In keeping with the theme of making things easier for the newbies, the battles are a sort of hybrid between the Suikoden series standard and a more traditional RPG system. Characters can now wield a variety of weapons that are purchased in shops rather than sharpened by blacksmiths, though each character has a limited set of types available, maintaining some differentiation between them. And honestly, why not, since the simple 3D graphics engine makes such an option easy to support? In this case, the break from tradition opens up more options. Meanwhile, perhaps more jarringly, runic levels are also gone, replaced by a standard MP pool. In fact, runes themselves are nowhere to be seen. They have a rough analogue in “Marks of the Stars” acquired throughout the journey, but instead of being equipped to characters individually, each Mark picked up gives every character a new spell or ability, albeit a different ability that tends to be tied to their individual personality. In the beginning of the game, when you have only a few Marks, this feels limiting, but later on it opens up a good variety of options while maintaining a unique feel for each character.
Despite these changes to almost every aspect of battle, there are still attributes that keep fights feeling like Suikoden skirmishes. As in previous titles, attack animations will play out overlapping one another whenever possible to speed things along, though this is sometimes small comfort in some of the longer dungeons with their too-high encounter rates. Also, the series’ staple flashy combination attacks return, a nice bit of familiarity amongst all the revisions. It’s somewhat disappointing, though, that in another concession to simplification there are no special duels or large-scale battle systems. Both one-on-one combat and multi-party scenarios play out within the standard battle framework.
Outside of battles, Tierkreis derived its method of navigation from Suikoden III, with far-flung locations being reached on a simplified world map of dotted paths between areas of interest. There’s a potentially involving time-of-year system, with days passing as the player travels to distant locales, but it only comes into play during a few sub-quests and isn’t usually relevant.

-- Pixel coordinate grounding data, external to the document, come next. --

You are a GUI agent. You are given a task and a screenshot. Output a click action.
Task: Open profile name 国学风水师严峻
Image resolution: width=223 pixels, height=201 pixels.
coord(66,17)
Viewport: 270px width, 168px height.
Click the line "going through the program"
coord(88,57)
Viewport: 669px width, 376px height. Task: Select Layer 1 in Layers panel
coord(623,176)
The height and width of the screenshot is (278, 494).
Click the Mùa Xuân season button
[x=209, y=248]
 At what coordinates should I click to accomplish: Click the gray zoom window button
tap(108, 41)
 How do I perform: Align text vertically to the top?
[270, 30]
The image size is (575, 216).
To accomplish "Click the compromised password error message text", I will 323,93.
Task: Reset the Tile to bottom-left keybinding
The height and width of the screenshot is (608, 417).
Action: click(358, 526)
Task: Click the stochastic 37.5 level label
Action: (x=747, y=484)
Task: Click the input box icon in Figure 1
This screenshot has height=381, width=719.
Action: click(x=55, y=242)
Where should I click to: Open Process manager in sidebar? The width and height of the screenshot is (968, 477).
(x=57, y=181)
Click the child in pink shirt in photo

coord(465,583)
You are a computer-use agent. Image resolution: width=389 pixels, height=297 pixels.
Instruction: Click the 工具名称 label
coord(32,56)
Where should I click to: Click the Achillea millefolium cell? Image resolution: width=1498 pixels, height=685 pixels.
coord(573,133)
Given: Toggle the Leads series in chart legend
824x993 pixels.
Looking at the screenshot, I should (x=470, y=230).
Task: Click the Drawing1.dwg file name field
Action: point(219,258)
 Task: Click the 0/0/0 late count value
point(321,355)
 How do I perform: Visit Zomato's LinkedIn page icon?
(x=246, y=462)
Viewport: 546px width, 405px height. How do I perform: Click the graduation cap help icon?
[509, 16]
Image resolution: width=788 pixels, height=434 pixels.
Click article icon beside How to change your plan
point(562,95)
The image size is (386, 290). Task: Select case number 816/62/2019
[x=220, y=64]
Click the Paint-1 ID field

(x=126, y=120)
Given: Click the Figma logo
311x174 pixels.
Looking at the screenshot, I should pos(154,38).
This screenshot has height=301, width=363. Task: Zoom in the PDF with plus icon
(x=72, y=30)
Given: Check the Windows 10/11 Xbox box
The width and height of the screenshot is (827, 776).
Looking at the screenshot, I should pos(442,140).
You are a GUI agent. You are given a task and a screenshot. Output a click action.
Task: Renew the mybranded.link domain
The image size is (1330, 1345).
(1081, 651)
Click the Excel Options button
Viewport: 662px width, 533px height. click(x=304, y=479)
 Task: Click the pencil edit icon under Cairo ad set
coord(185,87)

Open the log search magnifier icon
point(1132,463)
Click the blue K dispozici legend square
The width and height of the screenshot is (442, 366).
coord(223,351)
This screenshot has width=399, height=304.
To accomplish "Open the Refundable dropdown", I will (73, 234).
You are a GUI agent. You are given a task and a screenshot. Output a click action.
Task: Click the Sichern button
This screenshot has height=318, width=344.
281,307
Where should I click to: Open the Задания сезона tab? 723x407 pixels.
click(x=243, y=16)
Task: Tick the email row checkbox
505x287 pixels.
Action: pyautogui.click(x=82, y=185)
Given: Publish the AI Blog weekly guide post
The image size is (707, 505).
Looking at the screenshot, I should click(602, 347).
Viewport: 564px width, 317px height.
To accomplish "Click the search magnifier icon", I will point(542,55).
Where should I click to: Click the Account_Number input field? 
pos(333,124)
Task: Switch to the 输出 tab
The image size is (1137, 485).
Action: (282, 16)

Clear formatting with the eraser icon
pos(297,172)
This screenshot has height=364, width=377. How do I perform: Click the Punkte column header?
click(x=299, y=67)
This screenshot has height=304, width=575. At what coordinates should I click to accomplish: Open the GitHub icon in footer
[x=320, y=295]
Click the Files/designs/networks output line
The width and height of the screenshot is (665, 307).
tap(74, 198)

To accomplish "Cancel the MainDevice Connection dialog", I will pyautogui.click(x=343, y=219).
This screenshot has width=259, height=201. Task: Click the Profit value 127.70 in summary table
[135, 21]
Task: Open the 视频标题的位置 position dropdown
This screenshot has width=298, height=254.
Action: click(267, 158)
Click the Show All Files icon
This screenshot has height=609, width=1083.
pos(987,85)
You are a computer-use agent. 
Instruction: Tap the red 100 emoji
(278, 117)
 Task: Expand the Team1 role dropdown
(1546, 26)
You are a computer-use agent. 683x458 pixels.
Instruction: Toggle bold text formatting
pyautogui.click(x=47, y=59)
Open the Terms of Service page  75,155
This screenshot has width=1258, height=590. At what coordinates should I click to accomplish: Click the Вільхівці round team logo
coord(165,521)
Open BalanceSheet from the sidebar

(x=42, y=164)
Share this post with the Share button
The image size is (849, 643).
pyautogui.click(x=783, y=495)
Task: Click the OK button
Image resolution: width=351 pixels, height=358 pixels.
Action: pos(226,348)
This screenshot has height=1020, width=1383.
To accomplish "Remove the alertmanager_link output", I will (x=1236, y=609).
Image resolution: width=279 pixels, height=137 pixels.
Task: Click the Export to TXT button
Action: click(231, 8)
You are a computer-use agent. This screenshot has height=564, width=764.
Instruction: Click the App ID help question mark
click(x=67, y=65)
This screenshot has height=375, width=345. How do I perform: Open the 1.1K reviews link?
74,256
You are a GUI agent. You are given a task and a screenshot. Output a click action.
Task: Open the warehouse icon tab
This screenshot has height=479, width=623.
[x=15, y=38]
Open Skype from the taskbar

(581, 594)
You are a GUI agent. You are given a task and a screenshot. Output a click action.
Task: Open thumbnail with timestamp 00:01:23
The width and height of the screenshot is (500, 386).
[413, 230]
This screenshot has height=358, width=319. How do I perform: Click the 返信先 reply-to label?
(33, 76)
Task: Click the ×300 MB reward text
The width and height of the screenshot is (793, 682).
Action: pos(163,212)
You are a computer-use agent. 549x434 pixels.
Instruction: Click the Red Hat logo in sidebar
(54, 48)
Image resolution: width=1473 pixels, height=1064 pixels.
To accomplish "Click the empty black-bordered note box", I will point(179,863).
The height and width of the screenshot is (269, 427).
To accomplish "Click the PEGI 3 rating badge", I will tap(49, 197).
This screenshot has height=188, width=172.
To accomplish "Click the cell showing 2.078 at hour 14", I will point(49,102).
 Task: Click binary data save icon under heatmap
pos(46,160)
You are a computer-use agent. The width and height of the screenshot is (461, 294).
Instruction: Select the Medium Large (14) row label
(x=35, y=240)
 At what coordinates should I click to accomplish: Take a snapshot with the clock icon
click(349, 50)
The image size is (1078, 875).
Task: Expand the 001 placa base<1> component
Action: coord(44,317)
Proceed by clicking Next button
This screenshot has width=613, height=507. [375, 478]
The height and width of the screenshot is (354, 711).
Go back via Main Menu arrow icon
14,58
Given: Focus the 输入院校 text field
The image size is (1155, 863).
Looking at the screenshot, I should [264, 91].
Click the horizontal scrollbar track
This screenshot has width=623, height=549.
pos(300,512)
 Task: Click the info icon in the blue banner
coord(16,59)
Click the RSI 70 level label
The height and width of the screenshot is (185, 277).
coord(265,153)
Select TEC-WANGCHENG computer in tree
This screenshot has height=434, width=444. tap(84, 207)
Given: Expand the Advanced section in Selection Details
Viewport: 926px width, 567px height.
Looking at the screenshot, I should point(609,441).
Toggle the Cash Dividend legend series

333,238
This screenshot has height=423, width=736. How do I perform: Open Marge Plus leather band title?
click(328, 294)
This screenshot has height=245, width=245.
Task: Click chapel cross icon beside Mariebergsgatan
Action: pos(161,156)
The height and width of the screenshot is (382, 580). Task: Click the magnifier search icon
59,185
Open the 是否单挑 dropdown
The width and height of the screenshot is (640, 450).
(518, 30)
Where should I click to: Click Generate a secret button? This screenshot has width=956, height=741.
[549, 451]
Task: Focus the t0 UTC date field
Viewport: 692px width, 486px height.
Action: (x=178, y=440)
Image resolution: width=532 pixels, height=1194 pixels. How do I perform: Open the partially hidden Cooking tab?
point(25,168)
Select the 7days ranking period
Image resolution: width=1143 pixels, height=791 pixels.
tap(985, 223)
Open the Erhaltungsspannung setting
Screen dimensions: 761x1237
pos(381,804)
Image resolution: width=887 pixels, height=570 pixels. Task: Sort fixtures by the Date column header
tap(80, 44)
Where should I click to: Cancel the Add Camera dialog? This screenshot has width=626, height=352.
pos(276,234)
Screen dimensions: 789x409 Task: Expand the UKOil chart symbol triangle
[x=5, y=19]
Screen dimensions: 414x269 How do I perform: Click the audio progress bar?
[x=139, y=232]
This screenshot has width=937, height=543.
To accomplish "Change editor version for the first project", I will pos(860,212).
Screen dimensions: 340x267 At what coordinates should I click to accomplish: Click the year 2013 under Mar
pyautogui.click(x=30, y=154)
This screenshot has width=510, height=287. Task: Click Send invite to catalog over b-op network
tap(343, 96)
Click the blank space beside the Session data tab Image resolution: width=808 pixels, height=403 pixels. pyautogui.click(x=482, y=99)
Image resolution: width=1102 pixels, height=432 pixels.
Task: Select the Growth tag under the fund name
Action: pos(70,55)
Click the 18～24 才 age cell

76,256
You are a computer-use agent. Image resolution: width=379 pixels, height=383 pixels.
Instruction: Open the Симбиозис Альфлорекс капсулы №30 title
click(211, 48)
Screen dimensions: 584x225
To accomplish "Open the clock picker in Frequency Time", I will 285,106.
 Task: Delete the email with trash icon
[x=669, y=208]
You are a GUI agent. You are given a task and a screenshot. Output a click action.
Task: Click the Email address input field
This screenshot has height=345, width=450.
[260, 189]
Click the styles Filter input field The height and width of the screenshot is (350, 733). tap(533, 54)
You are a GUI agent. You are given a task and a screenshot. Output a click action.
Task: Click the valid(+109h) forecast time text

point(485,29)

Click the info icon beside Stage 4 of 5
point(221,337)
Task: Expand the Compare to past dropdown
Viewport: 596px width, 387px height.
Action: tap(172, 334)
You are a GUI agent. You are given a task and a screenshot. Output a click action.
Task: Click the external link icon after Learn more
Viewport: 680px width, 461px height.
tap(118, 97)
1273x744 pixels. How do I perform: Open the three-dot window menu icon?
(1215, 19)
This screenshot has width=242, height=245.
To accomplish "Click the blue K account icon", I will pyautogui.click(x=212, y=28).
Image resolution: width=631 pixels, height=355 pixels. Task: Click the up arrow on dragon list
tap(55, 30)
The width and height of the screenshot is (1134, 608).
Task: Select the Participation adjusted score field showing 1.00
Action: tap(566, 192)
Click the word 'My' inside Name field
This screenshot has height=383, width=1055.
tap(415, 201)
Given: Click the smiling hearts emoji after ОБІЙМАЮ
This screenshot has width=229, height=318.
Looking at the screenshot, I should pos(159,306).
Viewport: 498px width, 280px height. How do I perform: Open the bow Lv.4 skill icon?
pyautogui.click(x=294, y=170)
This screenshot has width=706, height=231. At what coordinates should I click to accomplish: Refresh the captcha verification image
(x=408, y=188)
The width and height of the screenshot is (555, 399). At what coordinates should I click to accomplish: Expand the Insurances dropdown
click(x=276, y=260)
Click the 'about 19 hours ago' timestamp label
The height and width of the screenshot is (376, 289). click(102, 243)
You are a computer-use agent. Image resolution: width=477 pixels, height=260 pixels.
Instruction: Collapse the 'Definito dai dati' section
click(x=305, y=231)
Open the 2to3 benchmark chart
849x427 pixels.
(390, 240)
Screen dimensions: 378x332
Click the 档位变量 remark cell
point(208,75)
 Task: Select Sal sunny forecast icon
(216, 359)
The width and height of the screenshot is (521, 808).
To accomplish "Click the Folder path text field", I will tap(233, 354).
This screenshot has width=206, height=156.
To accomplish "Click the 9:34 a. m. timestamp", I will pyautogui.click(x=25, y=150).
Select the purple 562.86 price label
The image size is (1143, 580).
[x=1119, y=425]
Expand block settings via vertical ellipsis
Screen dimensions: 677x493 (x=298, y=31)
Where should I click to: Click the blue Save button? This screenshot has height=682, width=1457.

Plot-wise, Tierkreis is obviously laid down on a completely blank slate, and at first it doesn’t seem too promising. The beginning of the game suffers from an embarrassing degree of hand-holding, as the plucky village boy with mysterious origins is practically dragged bodily from one cutscene to the next, with each development in the struggle against an obviously evil and powerful cult gone over several times in excruciating detail. It doesn’t help matters any that the voice acting in the game’s opening hours is, to put it charitably, rough -- especially on the part of the main character, who seems to be trying to give the MicroMachines spokesman a run for his money in the words-per-minute department.
Fortunately, both of these aspects see great improvement as the game progresses. The actors fall into their roles and characters sound downright natural by the later parts of the game. (Only the voice director, or maybe Konami’s accountant, knows why they couldn’t go back and re-record the earlier segments.) Meanwhile, the initially facile plot expands to encompass more and more factions, politics, outsiders, and double-crossers, coming more to resemble the Suikoden style we know and love. Yes, it flirts a little more than usual with the dreaded End of the World scenario towards the finale, but at least for a while, it still feels like Suikoden.
One can only hope we get more. But if so... maybe we could tie it back to some of the unanswered questions from the main series after all? Recent rumor has it that Yoshitaka Murayama, the original creator of Suikoden who left some time during the development of Suikoden III, has been contacted with an offer from an unnamed company. Yeah, that’s not much to go on. But hey, there are a million worlds out there... anything’s possible.